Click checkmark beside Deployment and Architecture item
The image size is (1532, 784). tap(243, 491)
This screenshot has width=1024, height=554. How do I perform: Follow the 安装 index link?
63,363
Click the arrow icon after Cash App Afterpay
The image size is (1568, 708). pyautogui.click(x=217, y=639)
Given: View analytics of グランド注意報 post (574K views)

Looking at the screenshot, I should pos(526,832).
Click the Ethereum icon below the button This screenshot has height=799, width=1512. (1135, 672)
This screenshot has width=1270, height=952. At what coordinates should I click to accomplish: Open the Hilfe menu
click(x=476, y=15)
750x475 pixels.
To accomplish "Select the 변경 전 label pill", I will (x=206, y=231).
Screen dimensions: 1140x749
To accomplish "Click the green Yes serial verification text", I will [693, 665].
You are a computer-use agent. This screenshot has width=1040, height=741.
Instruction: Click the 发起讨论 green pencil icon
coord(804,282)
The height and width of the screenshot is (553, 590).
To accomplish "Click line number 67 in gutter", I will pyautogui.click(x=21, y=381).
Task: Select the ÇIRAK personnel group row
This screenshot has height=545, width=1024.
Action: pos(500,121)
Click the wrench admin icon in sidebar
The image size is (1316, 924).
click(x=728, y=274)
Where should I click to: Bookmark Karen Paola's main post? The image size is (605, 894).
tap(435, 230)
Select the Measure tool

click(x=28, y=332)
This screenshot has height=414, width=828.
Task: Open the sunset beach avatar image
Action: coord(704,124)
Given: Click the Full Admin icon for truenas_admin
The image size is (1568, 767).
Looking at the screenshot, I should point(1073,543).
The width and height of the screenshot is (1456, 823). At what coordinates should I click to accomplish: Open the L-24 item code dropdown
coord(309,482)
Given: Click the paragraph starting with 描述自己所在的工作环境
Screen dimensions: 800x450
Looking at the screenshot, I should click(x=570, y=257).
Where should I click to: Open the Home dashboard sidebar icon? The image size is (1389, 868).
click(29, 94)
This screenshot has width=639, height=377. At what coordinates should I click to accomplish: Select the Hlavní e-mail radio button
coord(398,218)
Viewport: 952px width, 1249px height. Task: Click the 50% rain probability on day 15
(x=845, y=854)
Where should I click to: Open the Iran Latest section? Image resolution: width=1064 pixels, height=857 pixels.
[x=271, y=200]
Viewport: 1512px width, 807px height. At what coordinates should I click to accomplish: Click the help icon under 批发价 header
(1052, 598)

**TASK GOAL:** Format every line of the data above as a Markdown table with two columns, Row and Line, numbering the rows and leaving out blank lines.

**EXPECTED ANSWER:**
| Row | Line |
|---|---|
| 1 | Click checkmark beside Deployment and Architecture item |
| 2 | The image size is (1532, 784). tap(243, 491) |
| 3 | This screenshot has width=1024, height=554. How do I perform: Follow the 安装 index link? |
| 4 | 63,363 |
| 5 | Click the arrow icon after Cash App Afterpay |
| 6 | The image size is (1568, 708). pyautogui.click(x=217, y=639) |
| 7 | Given: View analytics of グランド注意報 post (574K views) |
| 8 | Looking at the screenshot, I should pos(526,832). |
| 9 | Click the Ethereum icon below the button This screenshot has height=799, width=1512. (1135, 672) |
| 10 | This screenshot has width=1270, height=952. At what coordinates should I click to accomplish: Open the Hilfe menu |
| 11 | click(x=476, y=15) |
| 12 | 750x475 pixels. |
| 13 | To accomplish "Select the 변경 전 label pill", I will (x=206, y=231). |
| 14 | Screen dimensions: 1140x749 |
| 15 | To accomplish "Click the green Yes serial verification text", I will [693, 665]. |
| 16 | You are a computer-use agent. This screenshot has width=1040, height=741. |
| 17 | Instruction: Click the 发起讨论 green pencil icon |
| 18 | coord(804,282) |
| 19 | The height and width of the screenshot is (553, 590). |
| 20 | To accomplish "Click line number 67 in gutter", I will pyautogui.click(x=21, y=381). |
| 21 | Task: Select the ÇIRAK personnel group row |
| 22 | This screenshot has height=545, width=1024. |
| 23 | Action: pos(500,121) |
| 24 | Click the wrench admin icon in sidebar |
| 25 | The image size is (1316, 924). |
| 26 | click(x=728, y=274) |
| 27 | Where should I click to: Bookmark Karen Paola's main post? The image size is (605, 894). |
| 28 | tap(435, 230) |
| 29 | Select the Measure tool |
| 30 | click(x=28, y=332) |
| 31 | This screenshot has height=414, width=828. |
| 32 | Task: Open the sunset beach avatar image |
| 33 | Action: coord(704,124) |
| 34 | Given: Click the Full Admin icon for truenas_admin |
| 35 | The image size is (1568, 767). |
| 36 | Looking at the screenshot, I should point(1073,543). |
| 37 | The width and height of the screenshot is (1456, 823). At what coordinates should I click to accomplish: Open the L-24 item code dropdown |
| 38 | coord(309,482) |
| 39 | Given: Click the paragraph starting with 描述自己所在的工作环境 |
| 40 | Screen dimensions: 800x450 |
| 41 | Looking at the screenshot, I should click(x=570, y=257). |
| 42 | Where should I click to: Open the Home dashboard sidebar icon? The image size is (1389, 868). |
| 43 | click(29, 94) |
| 44 | This screenshot has width=639, height=377. At what coordinates should I click to accomplish: Select the Hlavní e-mail radio button |
| 45 | coord(398,218) |
| 46 | Viewport: 952px width, 1249px height. Task: Click the 50% rain probability on day 15 |
| 47 | (x=845, y=854) |
| 48 | Where should I click to: Open the Iran Latest section? Image resolution: width=1064 pixels, height=857 pixels. |
| 49 | [x=271, y=200] |
| 50 | Viewport: 1512px width, 807px height. At what coordinates should I click to accomplish: Click the help icon under 批发价 header |
| 51 | (1052, 598) |